== WHAT THIS TASK INVOLVES ==
Return exactly the lines from the one containing "You are a computer-use" through the last line of the records below, both included, and leave out any pictures.

[Saved entries]
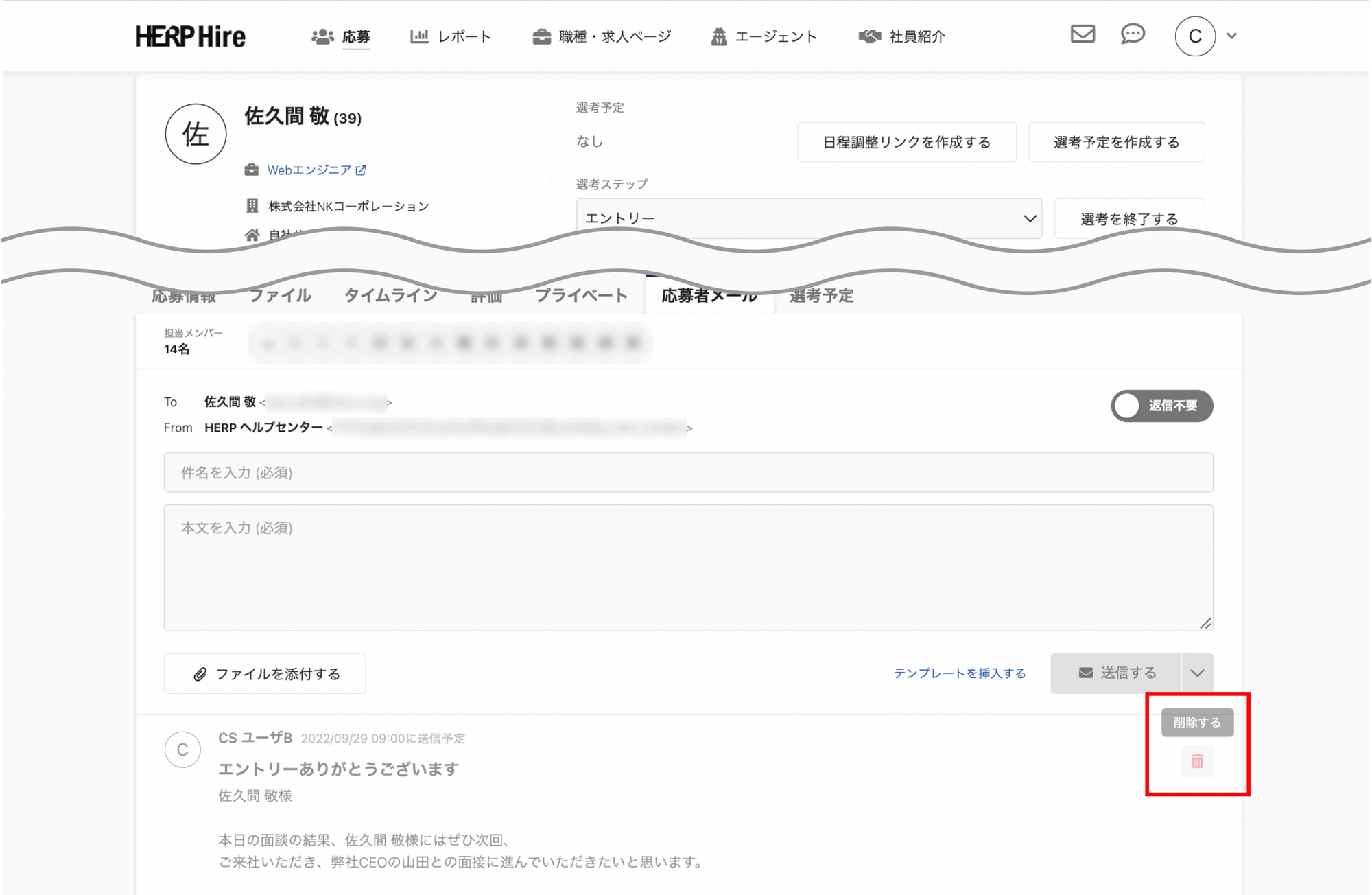Click the CS ユーザB avatar icon
Image resolution: width=1372 pixels, height=895 pixels.
[x=182, y=749]
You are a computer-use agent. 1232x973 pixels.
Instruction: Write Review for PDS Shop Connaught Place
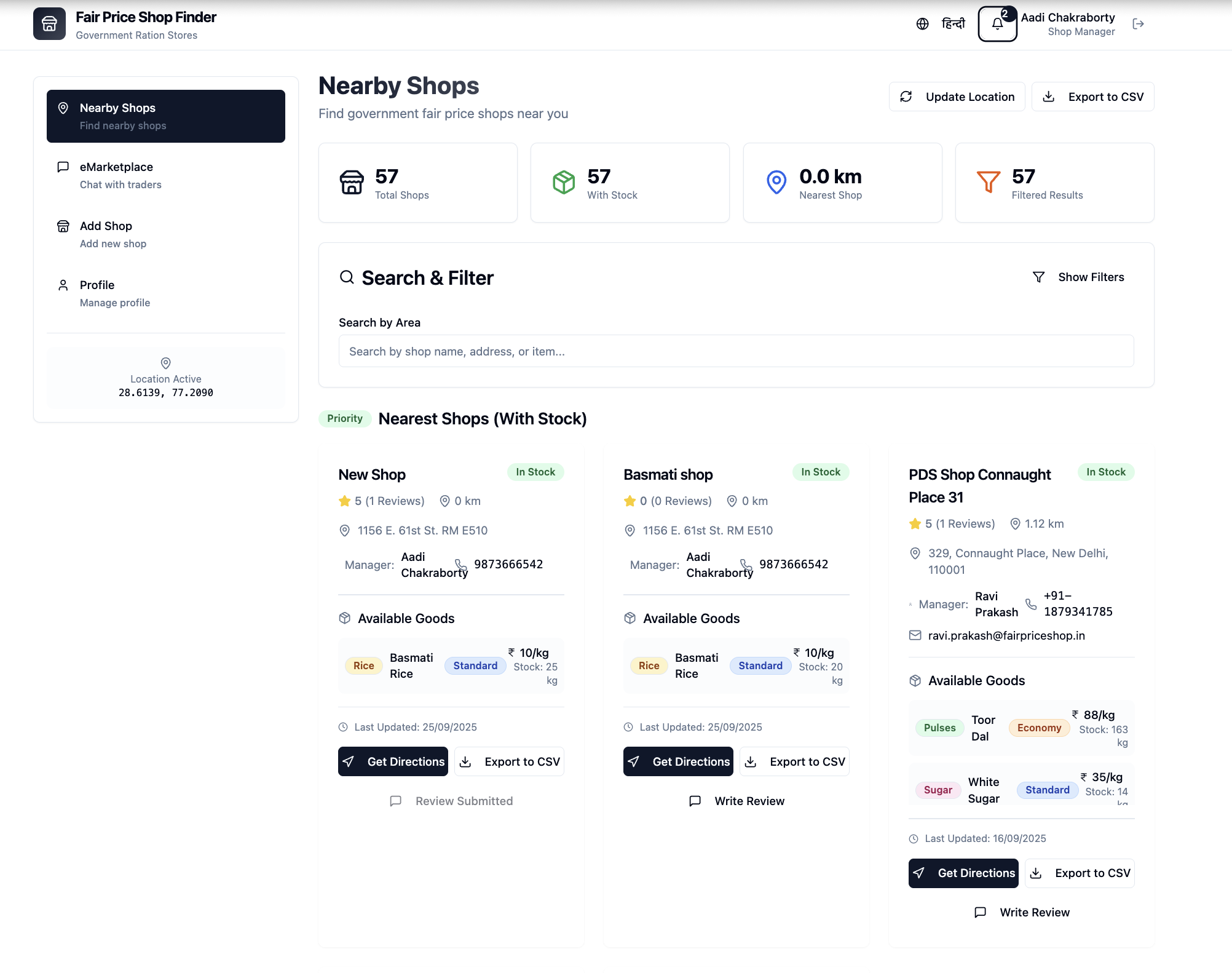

== YOUR RESPONSE ==
You are a computer-use agent. 1232x973 pixels.
Instruction: Write Review for PDS Shop Connaught Place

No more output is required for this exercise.